In our case, the pathological results were analyzed by more than one center to confirm diagnosis and there were no overt features of malignancy.

Treatment of PEComas usually includes surgical excision of the mass. As there is not enough literature and therefore no evidence-based treatment of PEComas, the role of adjuvant therapy is not well defined. Kalyanasundaram et al. [Citation5] reported a case of a young female with a vaginal PEComa. The tumor recurred despite 4 cycles of adjuvant chemotherapy with vincristine, doxorubicin, and endoxan. Rigby et al. [Citation6] presented a case of an 11-year-old girl with metastatic PEComa arising from the left kidney. The patient was treated with a dacarbazine-based regimen first and later with imatinib mesylate based on tumor expression of c‐KIT. The treatment was later discontinued because of non-response.

One could argue for an adjuvant therapy in case of malignant features, however, clinicians should weigh possible advantages of a chemotherapeutic treatment to side effects.

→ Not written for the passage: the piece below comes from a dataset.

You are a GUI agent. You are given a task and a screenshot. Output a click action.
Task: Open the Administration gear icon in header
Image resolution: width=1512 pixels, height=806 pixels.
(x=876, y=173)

Previous cases reported failure of chemoradiation and therefore regular surveillance with routine imaging would be the appropriate policy. In our case, the tumor involved the excision margin so there may be some risk of local recurrence for which careful follow-up is warranted.

Disclosure statement

No potential conflict of interest was reported by the author(s).

References

  • Danilewicz M, Strzelczyk JM, Wagrowska-Danilewicz M. Perirenal perivascular epithelioid cell tumor (PEComa) coexisting with other malignancies: a case report. Pol J Pathol. 2017;68(1):92–95.
  • Singer E, Yau S, Johnson M. Retroperitoneal PEComa: case report and review of literature. Urol Case Rep. 2018;19:9–10.
  • Folpe AL, Mentzel T, Lehr HA, et al. Perivascular epithelioid cell neoplasms of soft tissue and gynecologic origin: a clinicopathologic study of 26 cases and review of the literature. Am J Surg Pathol. 2005;29(12):1558–1575.
  • Brimo F, Robinson B, Guo C, et al. Renal epithelioid angiomyolipoma with atypia: a series of 40 cases with emphasis on clinicopathologic prognostic indicators of malignancy. Am J Surg Pathol. 2010;34(5):715–722.
  • Kalyanasundaram K, Parameswaran A, Mani R. Perivascular epithelioid tumor of urinary bladder and vagina. Ann Diagn Pathol. 2005;9(5):275–278.
  • Rigby H, Yu W, Schmidt MH, et al. Lack of response of a metastatic renal perivascular epithelial cell tumor (PEComa) to successive courses of DTIC based-therapy and imatinib mesylate. Pediatr Blood Cancer. 2005;45(2):202–206.